▸ Tasks to perform:
a) Rewrite the abstract on PET/CT for vascular prosthesis infection, beginning at the words "Material and methods: PET/CT" and stopping after "of >6 months.", with "vascular prosthetic grafts" changed to "vascular grafts".
b) Write the next part of the abstract on PET/CT for vascular prosthesis infection, picking up after its last sentence.

▸ Selected excerpt:
= = = = =

Introduction: Vascular prosthesis infection (VPI) is a life-threatening complication that occurs in 0.5-5% of prostheses. Low-grade infections in non-acute patients are a diagnostic challenge requiring a new method with good diagnostic accuracy. The aim of this work was to define the accuracy of (18)F-FDG PET/CT in these settings and to identify essential parameters of the evaluation.
Material and methods: PET/CT was performed prospectively in 76 consecutive patients with a total of 96 vascular prosthetic grafts in which infection was suspected. PET/CT scans were analysed in terms of the presence and intensity of focal and diffuse FDG uptake, the presence of an anastomotic pseudoaneurysm, the presence of an irregular boundary of infiltration, a combination of these, and the uptake ratio between the graft and blood background. The gold standard was based on operative/histopathological finding or a clinical follow up of >6 months.

= = = = =

▸ Provided records:
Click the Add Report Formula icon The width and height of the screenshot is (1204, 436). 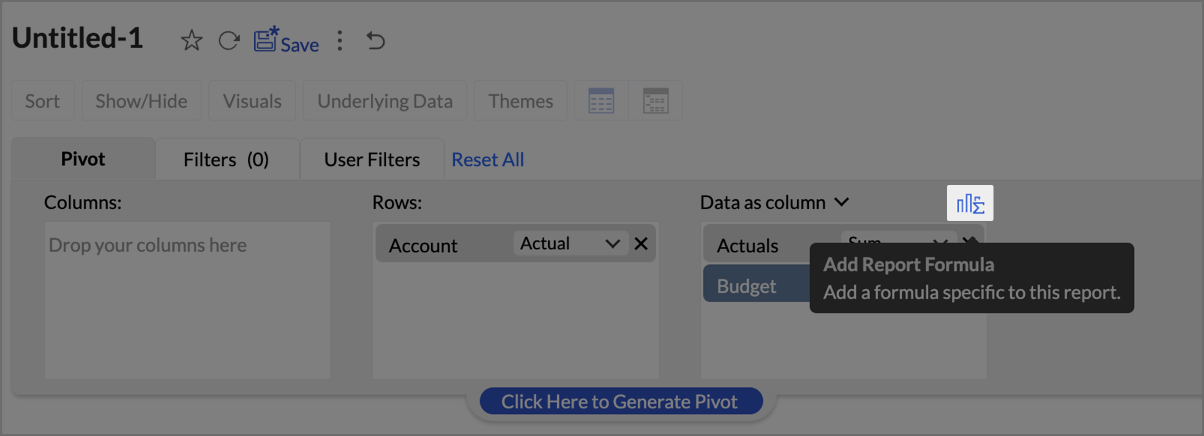[970, 204]
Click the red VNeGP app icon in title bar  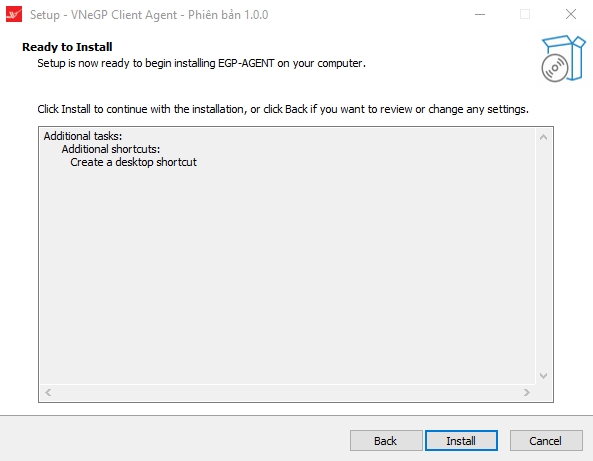pos(14,14)
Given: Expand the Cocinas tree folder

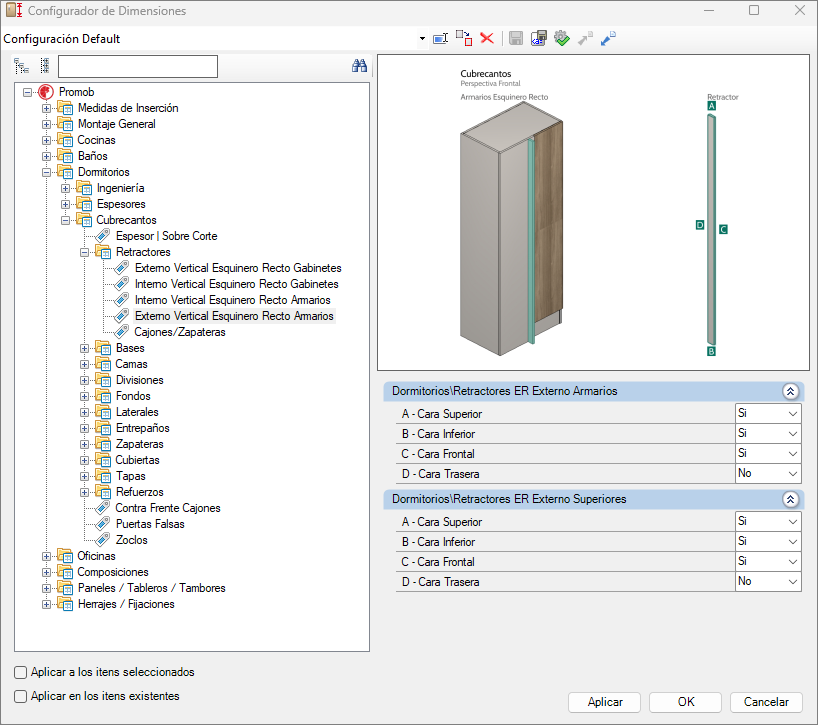Looking at the screenshot, I should click(x=47, y=140).
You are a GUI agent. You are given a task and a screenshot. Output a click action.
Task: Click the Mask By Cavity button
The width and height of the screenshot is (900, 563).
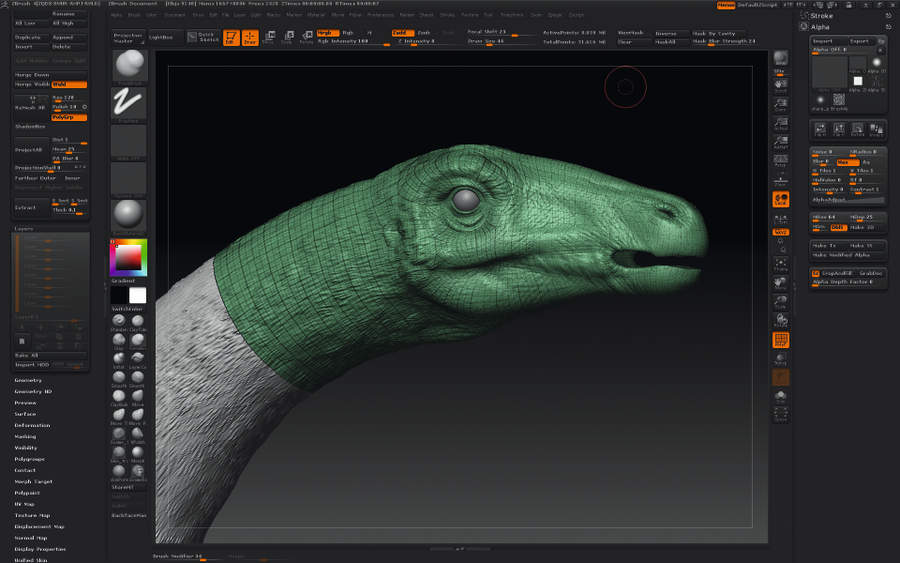point(712,33)
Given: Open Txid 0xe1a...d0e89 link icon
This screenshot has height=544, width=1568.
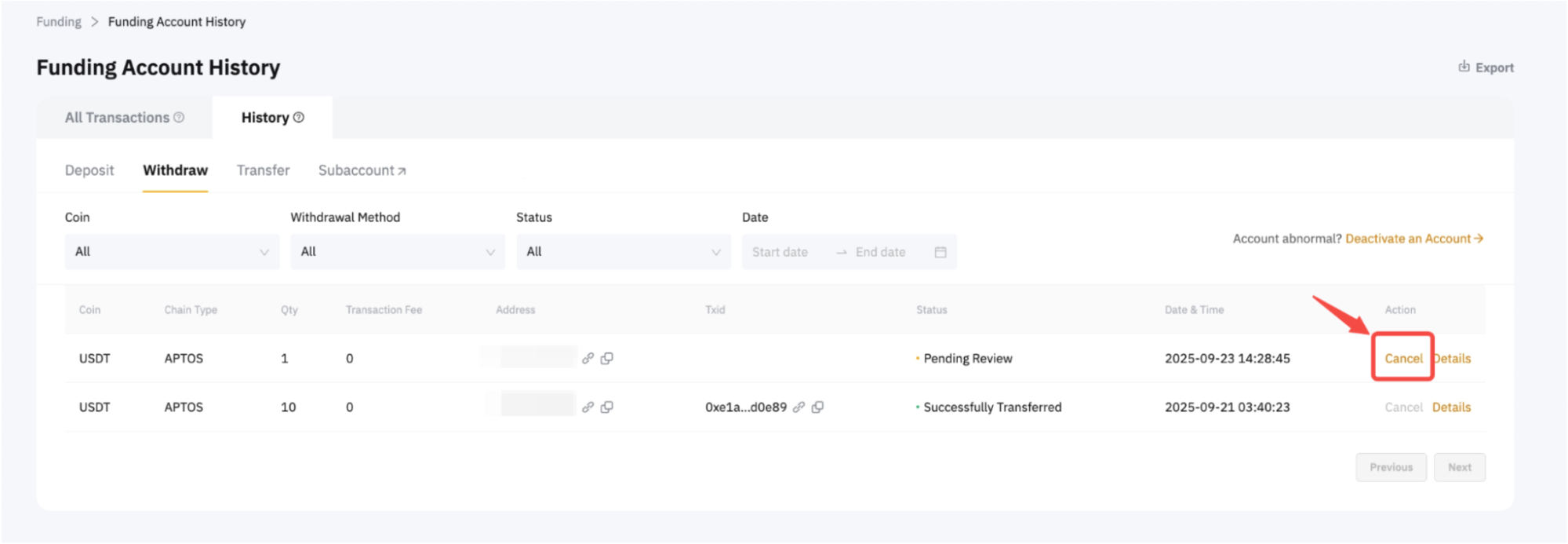Looking at the screenshot, I should pyautogui.click(x=799, y=407).
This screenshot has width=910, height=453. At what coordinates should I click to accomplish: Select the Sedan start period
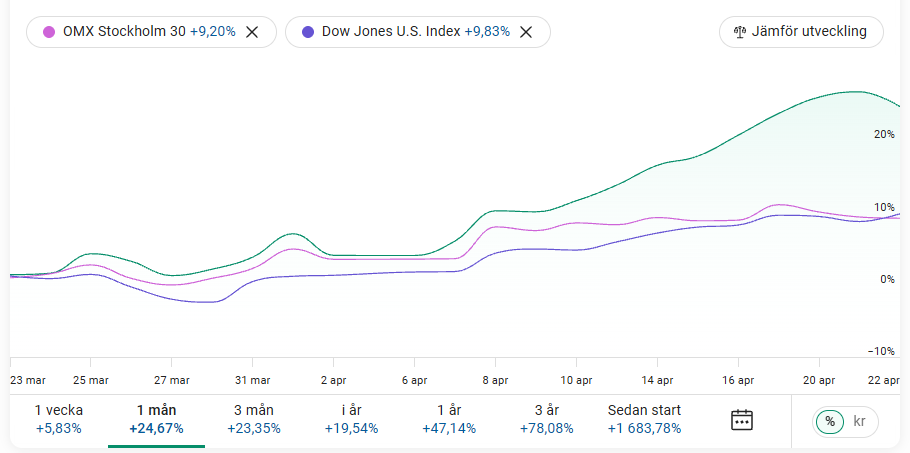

= = = = =

▸ Task responses:
a)
Material and methods: PET/CT was performed prospectively in 76 consecutive patients with a total of 96 vascular grafts in which infection was suspected. PET/CT scans were analysed in terms of the presence and intensity of focal and diffuse FDG uptake, the presence of an anastomotic pseudoaneurysm, the presence of an irregular boundary of infiltration, a combination of these, and the uptake ratio between the graft and blood background. The gold standard was based on operative/histopathological finding or a clinical follow up of >6 months.

b)
Results: Among the various assessed parameters only focal FDG uptake and an irregular graft boundary were significant predictors of VPI. Focal intense FDG uptake together with an irregular boundary of the lesion on CT scan predicted VPI with 97% probability, while smooth lesion boundaries and no focal FDG uptake predicted a probability of VPI of less than 5%. Even in lesions with nondiagnostic inhomogeneous focal FDG uptake (18/96) an irregular boundary effectively helped in decision-making with a probability of 28% (smooth) or 77% (irregular) for VPI.
Conclusion: PET/CT gave reliable results with an accuracy >95% in 75% of prostheses. PET/CT can identify those prostheses (25% of prosthesis) for which its diagnostic accuracy is diminished to 70-75%. In our series PET/CT was an excellent diagnostic modality for suspected VPI.